Es totalmente cierto, que las condiciones en ambientes escolares, materiales de apoyo, calidad de profesores, alimentación o acceso a bienes culturales influyen muchísimo en potenciar las capacidades, talentos e inteligencia de los estudiantes e igualmente marcan la tendencia de su posicionamiento exitoso y de futuro social.

A pesar de que la Ministra de Educación, Yaneth Giha, diga lo contrario, desde el mismo diseño estructural y de funcionamiento, el sistema educativo es inequitativo y excluyente con los más pobres. Las primeras marcas de lo que será el futuro en condiciones de vida las determinan el lugar de nacimiento y la situación sociales de la familia a la que se pertenece. Por ello, tiene gran valor el programa nacional Ser Pilo Paga que hoy atiende a 31940 estudiantes de estratos 1,2 o 3 cuyos destacados desempeños en la prueba saber 11° les han permitido obtener estas becas créditos condonables. Programa que finalmente, requiere ampliarse o generar estrategias complementarias para fortalecer su cobertura o por qué no pensar en ofrecer gratuidad en el nivel técnico profesional para todos los jóvenes que egresan de los colegios públicos y privados de estratos populares.

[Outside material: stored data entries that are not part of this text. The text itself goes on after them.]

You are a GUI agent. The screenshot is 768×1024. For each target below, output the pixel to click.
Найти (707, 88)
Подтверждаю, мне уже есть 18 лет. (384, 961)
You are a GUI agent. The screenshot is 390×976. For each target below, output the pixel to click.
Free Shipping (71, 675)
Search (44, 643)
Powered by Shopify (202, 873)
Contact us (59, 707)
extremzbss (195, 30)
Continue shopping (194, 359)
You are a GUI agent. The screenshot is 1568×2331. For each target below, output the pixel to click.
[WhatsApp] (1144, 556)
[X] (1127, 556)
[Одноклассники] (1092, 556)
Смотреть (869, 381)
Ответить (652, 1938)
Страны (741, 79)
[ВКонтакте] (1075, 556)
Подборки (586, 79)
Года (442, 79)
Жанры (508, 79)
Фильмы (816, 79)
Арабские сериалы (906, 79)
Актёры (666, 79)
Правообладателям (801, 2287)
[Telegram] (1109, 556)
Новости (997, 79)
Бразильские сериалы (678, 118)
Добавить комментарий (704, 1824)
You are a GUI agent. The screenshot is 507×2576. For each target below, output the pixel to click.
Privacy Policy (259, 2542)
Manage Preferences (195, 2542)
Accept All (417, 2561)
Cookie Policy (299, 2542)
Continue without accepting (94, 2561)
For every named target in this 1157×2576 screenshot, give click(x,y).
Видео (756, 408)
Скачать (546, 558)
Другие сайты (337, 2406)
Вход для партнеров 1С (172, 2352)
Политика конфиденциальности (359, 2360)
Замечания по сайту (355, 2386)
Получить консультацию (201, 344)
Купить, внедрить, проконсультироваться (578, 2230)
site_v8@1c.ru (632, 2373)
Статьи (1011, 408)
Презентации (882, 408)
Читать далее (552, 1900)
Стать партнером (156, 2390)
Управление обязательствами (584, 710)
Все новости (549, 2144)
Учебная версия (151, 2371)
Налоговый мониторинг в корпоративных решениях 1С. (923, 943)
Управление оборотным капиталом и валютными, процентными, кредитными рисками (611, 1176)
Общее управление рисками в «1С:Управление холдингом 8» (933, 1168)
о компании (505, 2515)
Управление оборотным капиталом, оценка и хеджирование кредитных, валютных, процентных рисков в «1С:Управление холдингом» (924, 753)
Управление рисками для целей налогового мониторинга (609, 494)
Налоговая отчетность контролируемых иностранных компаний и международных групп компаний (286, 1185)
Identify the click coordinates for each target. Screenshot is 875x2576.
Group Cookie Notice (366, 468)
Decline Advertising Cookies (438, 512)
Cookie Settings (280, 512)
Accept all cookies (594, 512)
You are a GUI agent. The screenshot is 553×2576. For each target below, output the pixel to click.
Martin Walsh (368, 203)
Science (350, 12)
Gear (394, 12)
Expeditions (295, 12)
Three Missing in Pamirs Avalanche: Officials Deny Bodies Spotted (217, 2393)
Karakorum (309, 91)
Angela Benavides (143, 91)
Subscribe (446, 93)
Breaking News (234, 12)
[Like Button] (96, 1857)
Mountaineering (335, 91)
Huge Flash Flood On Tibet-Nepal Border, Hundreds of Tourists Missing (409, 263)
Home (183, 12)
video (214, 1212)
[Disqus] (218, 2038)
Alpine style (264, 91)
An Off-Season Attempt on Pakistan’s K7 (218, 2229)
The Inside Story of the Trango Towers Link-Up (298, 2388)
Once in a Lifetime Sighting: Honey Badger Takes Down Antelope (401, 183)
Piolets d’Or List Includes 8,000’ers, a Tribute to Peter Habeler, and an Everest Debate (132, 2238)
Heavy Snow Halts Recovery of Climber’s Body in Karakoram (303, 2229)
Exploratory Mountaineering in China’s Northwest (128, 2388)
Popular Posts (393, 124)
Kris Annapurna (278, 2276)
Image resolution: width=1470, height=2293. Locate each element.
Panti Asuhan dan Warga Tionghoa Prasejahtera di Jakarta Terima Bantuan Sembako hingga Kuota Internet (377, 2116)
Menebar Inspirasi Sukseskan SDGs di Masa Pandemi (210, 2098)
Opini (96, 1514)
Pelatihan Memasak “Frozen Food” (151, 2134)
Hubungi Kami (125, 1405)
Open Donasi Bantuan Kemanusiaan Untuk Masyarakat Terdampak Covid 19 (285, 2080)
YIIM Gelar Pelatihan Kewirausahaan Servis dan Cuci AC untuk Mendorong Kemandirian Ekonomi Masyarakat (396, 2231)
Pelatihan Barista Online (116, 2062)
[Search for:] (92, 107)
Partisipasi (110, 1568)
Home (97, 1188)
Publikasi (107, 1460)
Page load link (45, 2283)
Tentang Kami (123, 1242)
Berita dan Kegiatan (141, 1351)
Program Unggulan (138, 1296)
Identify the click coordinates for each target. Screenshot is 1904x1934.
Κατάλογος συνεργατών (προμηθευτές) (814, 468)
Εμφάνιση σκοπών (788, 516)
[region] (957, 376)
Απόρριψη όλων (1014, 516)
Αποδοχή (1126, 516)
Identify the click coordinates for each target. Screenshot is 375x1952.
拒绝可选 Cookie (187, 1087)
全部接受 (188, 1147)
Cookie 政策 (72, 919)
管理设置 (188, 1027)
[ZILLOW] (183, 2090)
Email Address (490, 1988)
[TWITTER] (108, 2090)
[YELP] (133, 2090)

Congresistas y ministra Giha, invocar la realización de una gran constituyente educativa, es una vía para decidir la educación como derecho fundamental para todos-as. Es equivocado seguir construyendo planes decenales como el actual 2016-2026 “El camino hacia la calidad y equidad” porque ya se sabe que su aplicación en el territorio nacional es discrecional y su complimiento un mero lineamiento de política educativa. No más educación destilada/segregada o planes simplemente indicativos, Colombia necesita  iniciar la gratuidad gradual en la educación superior y definir el derecho a la educación como bien común y principio fundamental en el mejoramiento de la calidad de vida de la población.